--- Passage for review Enclosed Below ---

Nabulsi says Sheikh Issa became increasing violent and sadistic following the 2004 death of his father, the UAE's first and only president until that time, Sheikh Zayed bin Sultan Al Nahyan.
"It's like you flipped a switch and the man took a wrong turn in his life and started getting violent," said Nabulsi.
Sheikh Issa is one of the country's 22 royal sheikhs but does not hold an official position in the UAE government.
Nabulsi first met Sheikh Issa when he traveled to Houston for medical reasons. Nabulsi provided hotel and limousine services and their relationship grew into a business partnership, he says.
Nabulsi, in his lawsuit, says he was falsely arrested on narcotics trafficking charges by Abu Dhabi police when he refused to turn over the tapes and mistreated in prison, where he was held for three months.
"They would stick a finger up his anus and say, 'this is from Sheik Issa, are you going to give us the tapes,'" said Nabulsi's Houston lawyer, Tony Buzbee.
"They would keep him from sleeping, deny him his medications, tell him they were going to rape his wife, kill his child. They made him pose naked while they took pictures," the lawyer alleges.
The UAE government said its review "also confirmed that Mr. Nabulsi was in no way mistreated during his incarceration for drug possession."
After a short trial, Nabulsi was convicted of having prescription medicine without a prescription from a local doctor. Evidence at the trail showed his doctor in Houston had prescribed the medicine.
Nabulsi was expelled from the country and his passport is stamped with the notation "Not Allowed to Return to the UAE."
Nabulsi says officials at the U.S. Embassy in Abu Dhabi were aware of the torture tapes but took no action to protest the Sheikh's action.

--- End of Enclosed Passage for review ---

## Task instructions:
1. Name every person mentioned by name in the excerpt about Nabulsi.
2. Give a two-sentence summary of the excerpt about Nabulsi.

--- Data section Enclosed Below ---

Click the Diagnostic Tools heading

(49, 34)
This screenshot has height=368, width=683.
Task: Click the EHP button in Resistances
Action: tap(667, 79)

--- End of Enclosed Data section ---

## Replies:
1. Nabulsi, Sheikh Issa, Sheikh Zayed bin Sultan Al Nahyan, Tony Buzbee

2. In a lawsuit, Nabulsi, who says his relationship with Sheikh Issa grew into a business partnership, claims that Abu Dhabi police falsely arrested him on narcotics trafficking charges when he refused to turn over tapes and mistreated him during three months in prison. The UAE government says he was in no way mistreated during his incarceration for drug possession, and after a short trial he was convicted of having prescription medicine without a local prescription and expelled from the country.